Question

52. In exploring possible sites for a convenience store in a large neighborhood, the retail chain wants to know the proportion of ratepayers in favor of the proposal. If the estimate is required to be within 0.1 of the true proportion, would a random sample of size n=100 from the council records be sufficient for a 95% confidence interval of this precision? A. There is not enough information to answer this question B. No, because n=100 , the sample size, is too small C. No, because the length of the confidence interval would be greater than 0.1. D. Yes.

Answer 1

`n=(0.5(1-0.5))/(((0.1)/(1.96))^2)=96.04`

Then the minimum sample size in order to satisfy the condition of 0.1 for the margin of error is 97 and since the sample used is n =100 we can conclude that is sufficient and the best answer would be:

D. Yes.

*DATA*

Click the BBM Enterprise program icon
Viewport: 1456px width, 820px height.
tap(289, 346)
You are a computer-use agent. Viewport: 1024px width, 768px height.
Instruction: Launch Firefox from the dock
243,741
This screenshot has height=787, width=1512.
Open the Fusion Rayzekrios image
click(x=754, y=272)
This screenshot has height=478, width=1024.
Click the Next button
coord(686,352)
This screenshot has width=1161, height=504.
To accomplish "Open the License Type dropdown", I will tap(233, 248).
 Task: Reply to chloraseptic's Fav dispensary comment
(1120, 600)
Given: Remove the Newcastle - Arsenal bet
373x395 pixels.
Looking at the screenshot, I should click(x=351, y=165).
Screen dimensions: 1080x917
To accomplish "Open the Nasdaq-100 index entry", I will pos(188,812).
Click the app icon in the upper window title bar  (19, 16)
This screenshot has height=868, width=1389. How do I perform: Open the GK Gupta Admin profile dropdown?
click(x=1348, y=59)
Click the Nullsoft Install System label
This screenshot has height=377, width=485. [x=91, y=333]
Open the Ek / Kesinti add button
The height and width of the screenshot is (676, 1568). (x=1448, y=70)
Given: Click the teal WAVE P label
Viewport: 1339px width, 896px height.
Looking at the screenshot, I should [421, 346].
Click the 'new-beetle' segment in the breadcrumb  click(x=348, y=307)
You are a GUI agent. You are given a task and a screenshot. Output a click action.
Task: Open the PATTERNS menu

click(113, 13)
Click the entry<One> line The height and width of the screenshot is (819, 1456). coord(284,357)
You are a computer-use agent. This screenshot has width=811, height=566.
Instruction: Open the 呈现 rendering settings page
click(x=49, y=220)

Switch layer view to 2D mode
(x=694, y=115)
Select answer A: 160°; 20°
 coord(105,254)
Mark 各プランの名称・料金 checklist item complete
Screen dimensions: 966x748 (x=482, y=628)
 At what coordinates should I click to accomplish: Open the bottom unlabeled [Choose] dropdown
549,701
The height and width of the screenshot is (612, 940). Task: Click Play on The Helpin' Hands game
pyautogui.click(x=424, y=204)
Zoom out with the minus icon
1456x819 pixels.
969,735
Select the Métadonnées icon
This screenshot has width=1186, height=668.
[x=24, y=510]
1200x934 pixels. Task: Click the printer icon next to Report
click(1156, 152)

*YOUR TASKS*
#1 Duplicate the stretch of the sample-size thread from "52. In exploring" through "0.1. D. Yes.".
#2 List every answer option that the sample-size thread offers for the convenience store problem.

*ANSWERS TO THE PROBLEMS*
#1
52. In exploring possible sites for a convenience store in a large neighborhood, the retail chain wants to know the proportion of ratepayers in favor of the proposal. If the estimate is required to be within 0.1 of the true proportion, would a random sample of size n=100 from the council records be sufficient for a 95% confidence interval of this precision? A. There is not enough information to answer this question B. No, because n=100 , the sample size, is too small C. No, because the length of the confidence interval would be greater than 0.1. D. Yes.

#2
A. There is not enough information to answer this question
B. No, because n=100, the sample size, is too small
C. No, because the length of the confidence interval would be greater than 0.1.
D. Yes.